Problems and tasks.
1: In the page extract on Community Health Workers, who collected this Better Story?
2: Using the page extract on Community Health Workers, explain why civil society organisations developed the initiatives described as Better Stories.

Page extract.
+-------+

Community Health Workers: improving access to primary healthcare for vulnerable groups in Belgium

Belgium, Better Stories, Better Stories, Human and fundamental rights

To alleviate the impacts of COVID-19 policies, many initiatives have been developed by civil society organisations – NGOs, local governments, or citizens. A team of national researchers from the RESISTIRÉ project has collected and highlighted a set of particularly relevant initiatives in 27 European countries and in Iceland, Serbia, the United Kingdom and Turkey. These Better Stories cover eight specific domains: gender-based violence, the labour market, the economy, gender-pay and pension gaps, gender care gaps, decision-making and politics, environmental justice, human and fundamental rights.

This Better Story was collected by Nathalie Wuiame.

 

 

A Belgian pilot project

Community Health Workers is a pilot project aiming to improve access to primary health care for vulnerable groups in lower middle-income neighbourhoods in Belgium.

+-------+

Available data.
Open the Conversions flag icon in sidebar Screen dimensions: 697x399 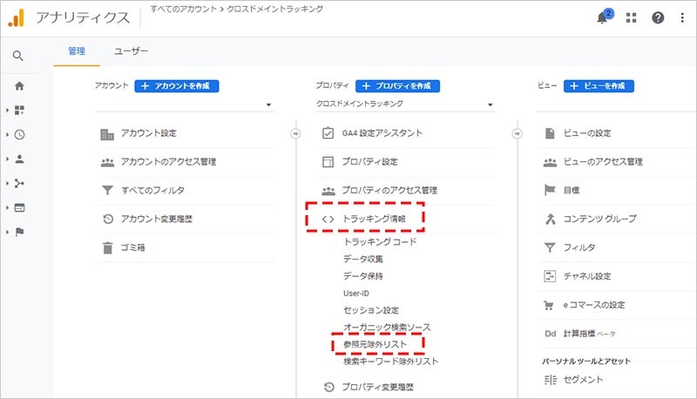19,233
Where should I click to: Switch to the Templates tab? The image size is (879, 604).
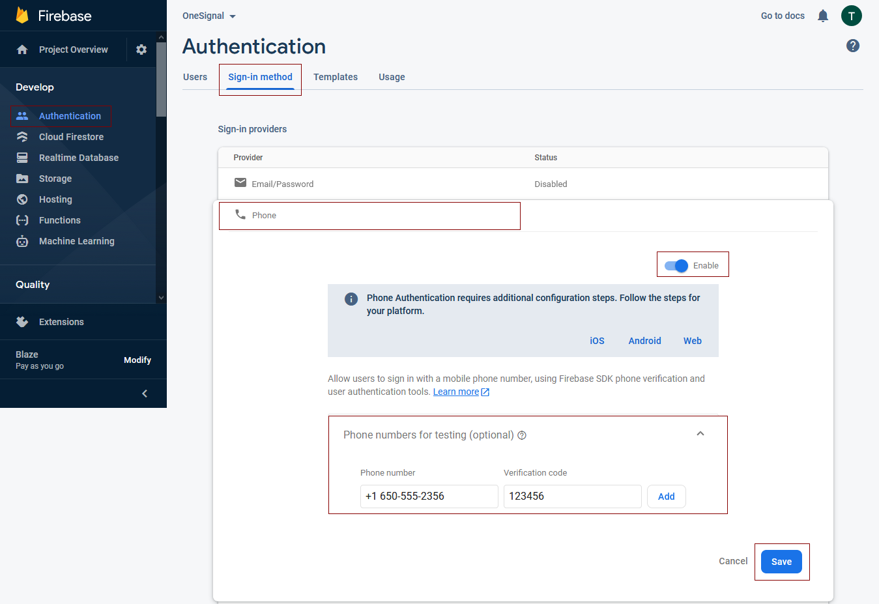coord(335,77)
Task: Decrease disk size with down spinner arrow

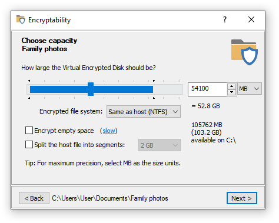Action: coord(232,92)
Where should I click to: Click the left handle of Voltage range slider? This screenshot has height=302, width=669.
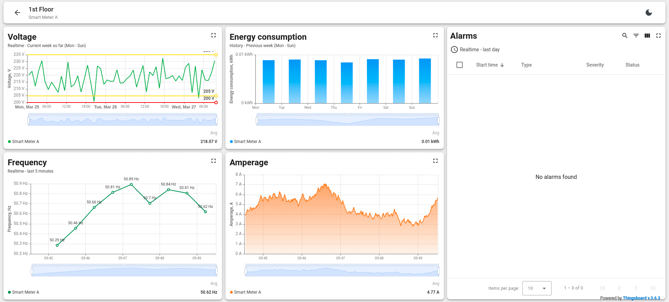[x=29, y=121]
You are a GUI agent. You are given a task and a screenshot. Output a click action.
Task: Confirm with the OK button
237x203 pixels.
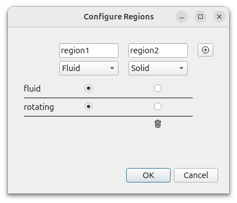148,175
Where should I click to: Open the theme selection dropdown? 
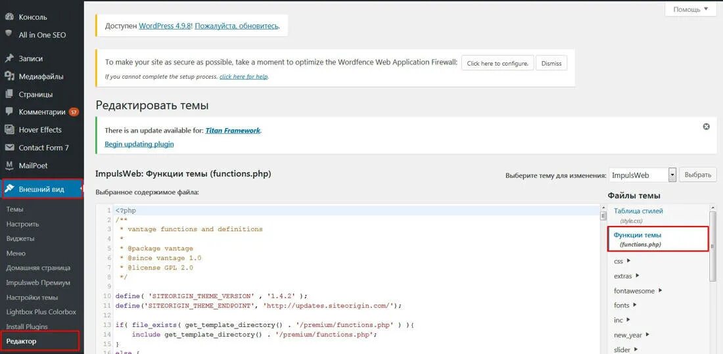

+-------+

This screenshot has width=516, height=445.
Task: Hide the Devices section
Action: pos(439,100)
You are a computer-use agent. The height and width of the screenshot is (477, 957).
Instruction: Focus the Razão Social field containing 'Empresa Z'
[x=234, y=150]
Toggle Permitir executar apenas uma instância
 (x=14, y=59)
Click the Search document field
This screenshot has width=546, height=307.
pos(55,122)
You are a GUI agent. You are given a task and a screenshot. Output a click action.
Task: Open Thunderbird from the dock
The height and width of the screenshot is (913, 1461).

+-------+

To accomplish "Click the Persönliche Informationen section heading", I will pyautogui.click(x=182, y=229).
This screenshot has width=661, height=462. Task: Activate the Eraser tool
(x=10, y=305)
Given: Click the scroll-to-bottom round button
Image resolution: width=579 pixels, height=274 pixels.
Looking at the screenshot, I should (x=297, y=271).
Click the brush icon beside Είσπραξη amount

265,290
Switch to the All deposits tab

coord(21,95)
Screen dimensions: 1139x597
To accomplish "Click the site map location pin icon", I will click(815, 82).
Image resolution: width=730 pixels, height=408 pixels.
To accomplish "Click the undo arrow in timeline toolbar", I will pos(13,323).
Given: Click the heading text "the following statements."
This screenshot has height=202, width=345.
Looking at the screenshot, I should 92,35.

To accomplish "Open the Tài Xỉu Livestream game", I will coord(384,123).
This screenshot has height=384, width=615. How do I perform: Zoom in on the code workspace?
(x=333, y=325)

+-------+

Answers per task.
1: This Better Story was collected by Nathalie Wuiame.

2: NGOs, local governments and citizens developed these initiatives to alleviate the impacts of COVID-19 policies. A team of national researchers from the RESISTIRÉ project then collected and highlighted a set of particularly relevant ones across European countries and in Iceland, Serbia, the United Kingdom and Turkey.